Автобус прибыл точно по расписанию. В него неторопливо загружались мужики с баулами, шумно переговаривались старушки-казашки в неизменных бархатных платьях, мягких сапогах и украшениях. Я примостился рядом с дверью возле окошка и через дождевые капли разглядывал свору собак, которые, как и люди, встречали и провожали своих.
Старый ПАЗик захрипел первой передачей и тронулся. Свора бежала за нами до поворота на старое грунтовое шоссе, рядом с которым еще в давние времена каждое лето приземлялся кукурузник с химработ. Собаки быстро выбились из сил и отстали, таяло в мороси село, только далеко в степи было видно всадника. Я почему-то подумал, что это Бек и Куйын опять соперничают в скорости с ветром.
Уже через год там появится настоящая граница, а в селе появятся бравые пограничники с настоящими боевыми автоматами. Петр уже к зиме переберется в райцентр вместе с бабушкой и дедом. Они продадут дом вместе со всеми хозпостройками и поселятся в новом и большом коттедже.
А еще через год уйдет навсегда дед, так и не дожив до новых пушечных залпов на Кавказе.
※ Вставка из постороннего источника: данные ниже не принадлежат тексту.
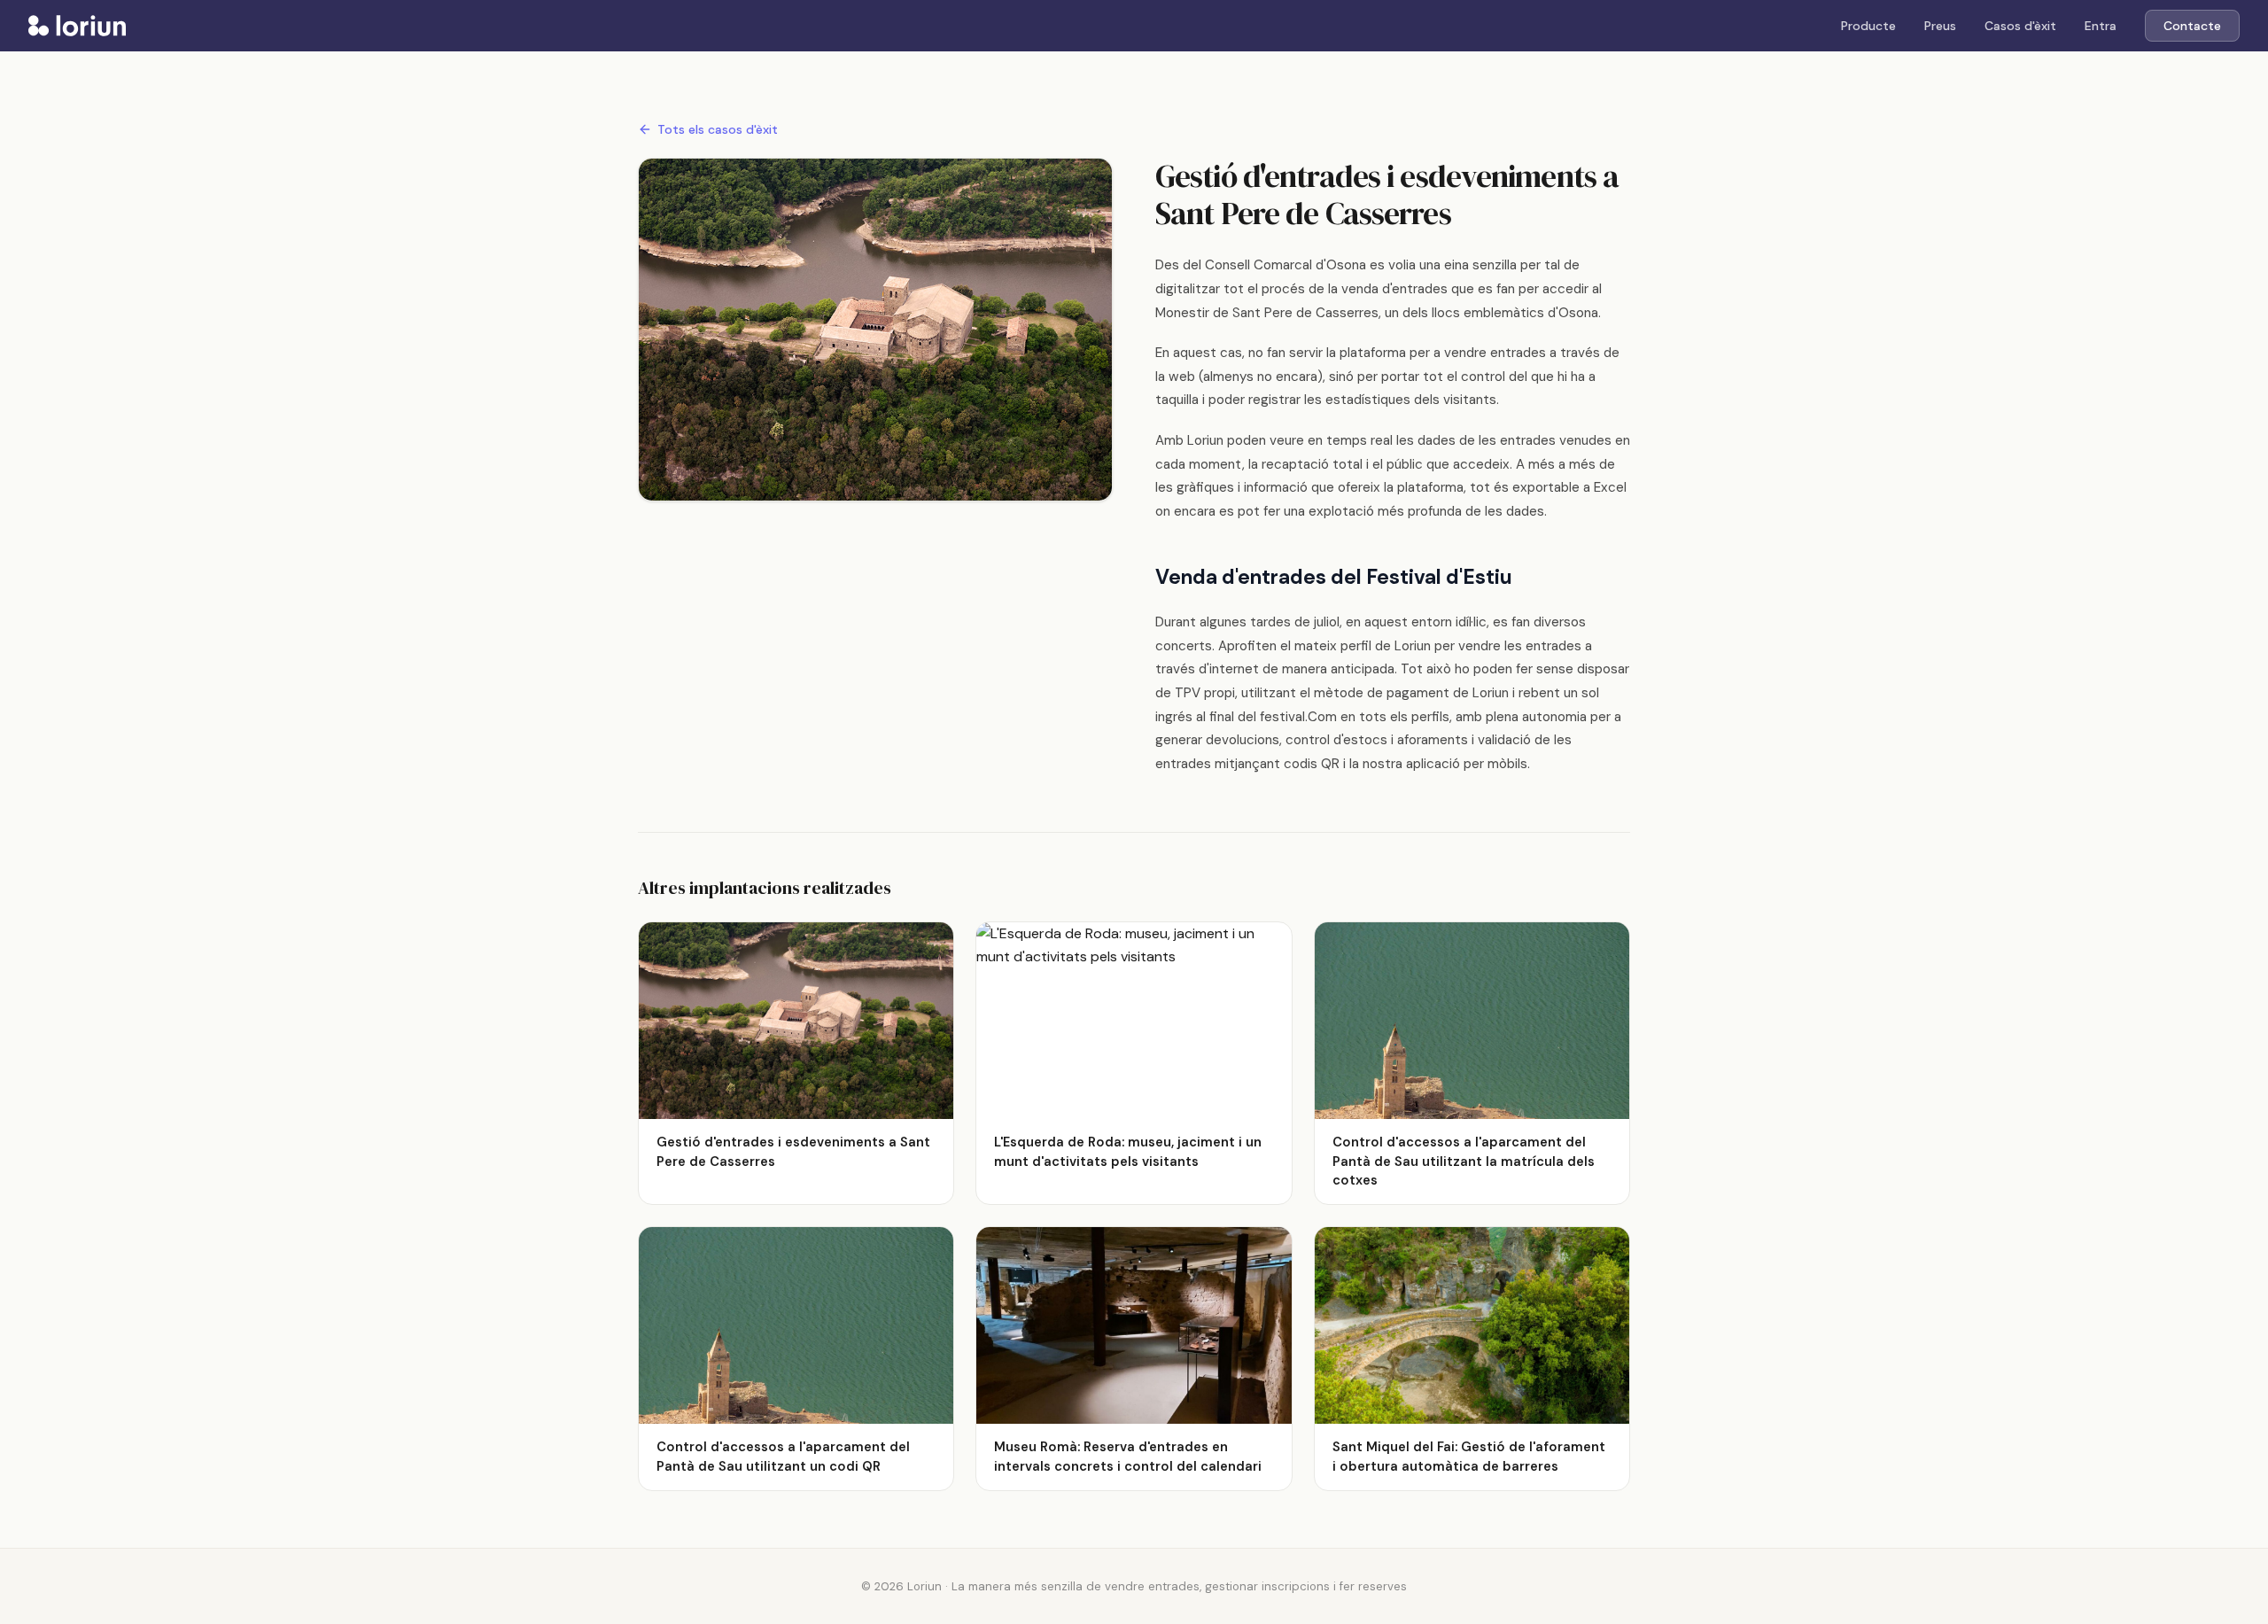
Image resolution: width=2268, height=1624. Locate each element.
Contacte (2192, 26)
Один за другим исполнят траурные партии на натянутых до звона бельевых веревках Мантюся и Ильин, потерявшись в Адечкином миру. Бек построит на старом кладбище мазарку и уедет из села, которое вечный камень так и утащил на дно реки жизни. Только старый автобус так и будет ехать в памяти прямиком в жаркое лето, где мы были больше похожи на беззаботных бабочек: резвились и порхали, видели только яркие цвета и вечную синь, в которую стремятся все души. Но так и потерялись в мареве за горизонтом безбрежной степи. За ним всегда праздник жизни, громкая музыка, арлекины и веселая ярмарка. Но все это будет потом. А пока наступала осень.
II
— Слышь, Махорыч. Чем травишься?
Север сидел на корточках на лавке, выставив напоказ кисти рук — все в неумелых, кривых татуировках.
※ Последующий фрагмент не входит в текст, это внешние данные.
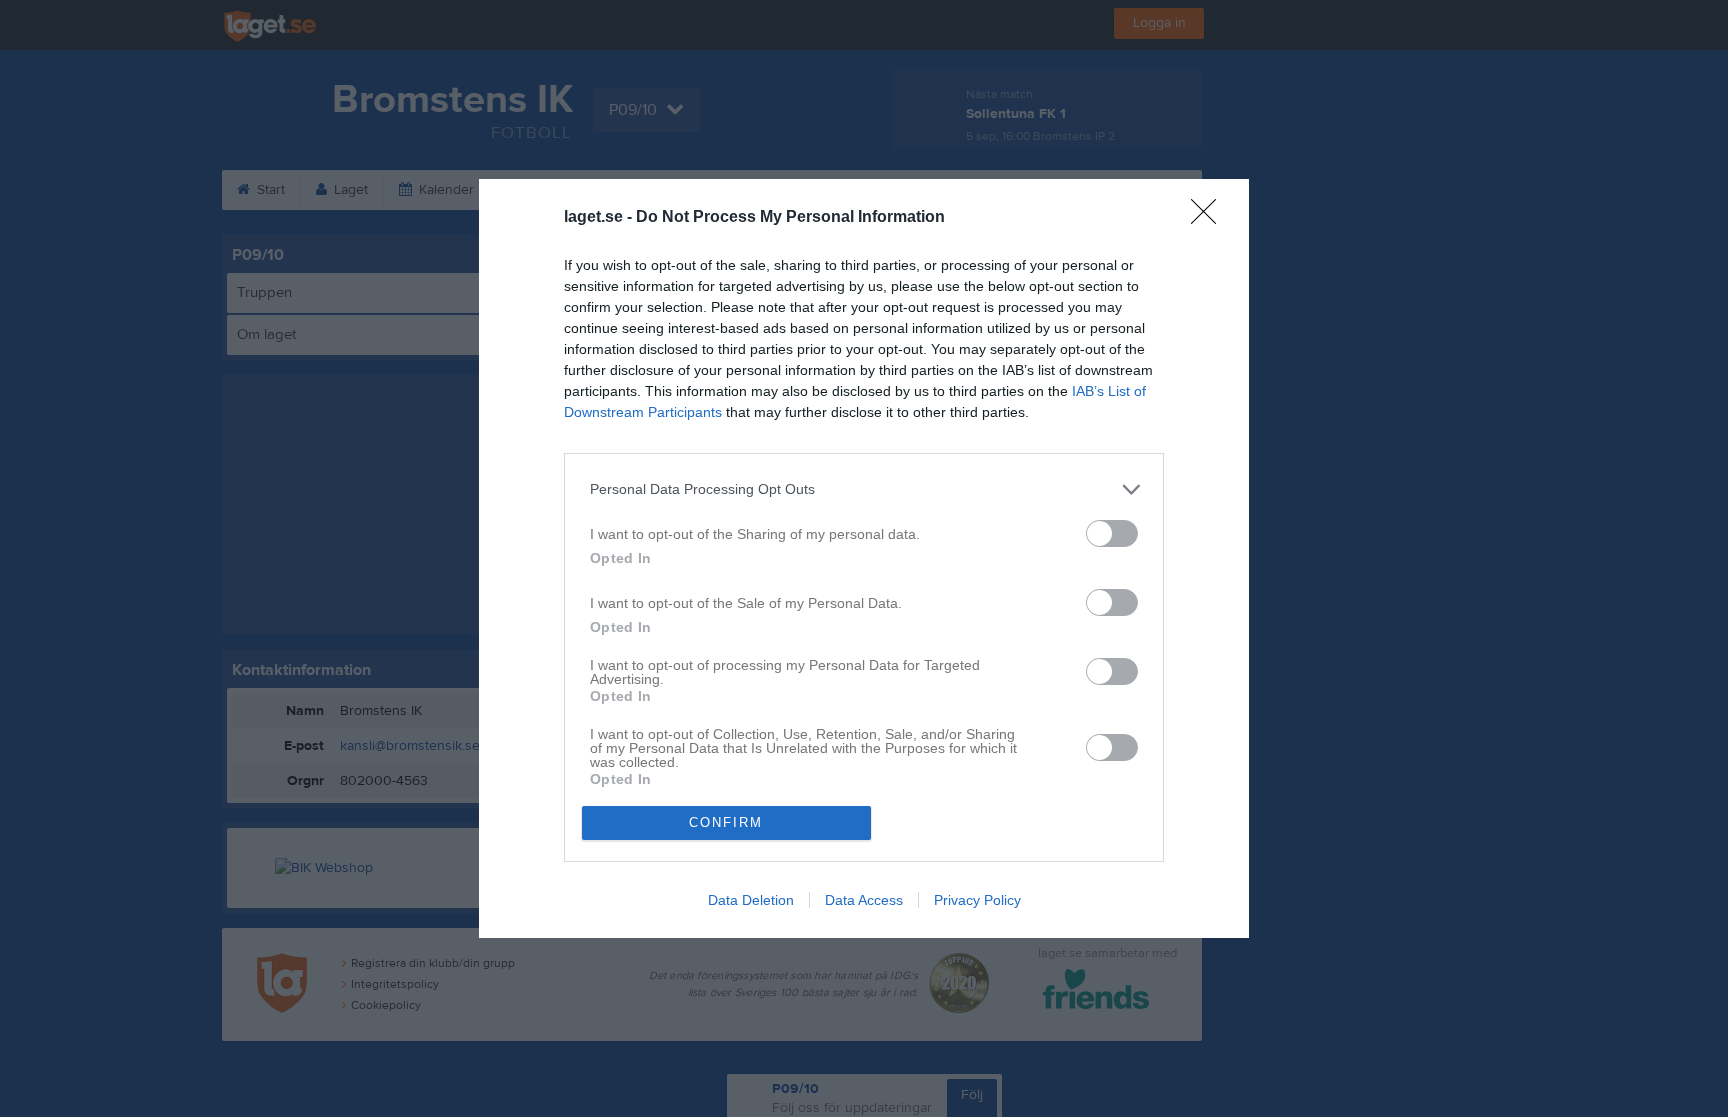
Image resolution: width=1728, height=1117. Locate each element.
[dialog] (864, 558)
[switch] (1112, 533)
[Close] (1210, 218)
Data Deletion (751, 900)
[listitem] (864, 489)
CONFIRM (726, 822)
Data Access (864, 900)
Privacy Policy (977, 900)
— Перекумариваешь? Ну тоже ништяк. Я вот тоже по ходу перекумарю и в качалку пойду. А вот Наташка Журке вмазываться разрешила. Прикинь? Ха-а-а-а-а-а. Он вчера нажрался каких-то колес, забухал, потом ляпнулся ханкой и в форточку полез. Так и вырубился. Хозяин приходит, а он в форточке завис. Прикинь? Х-а-а-а-а. Лох — это болезнь!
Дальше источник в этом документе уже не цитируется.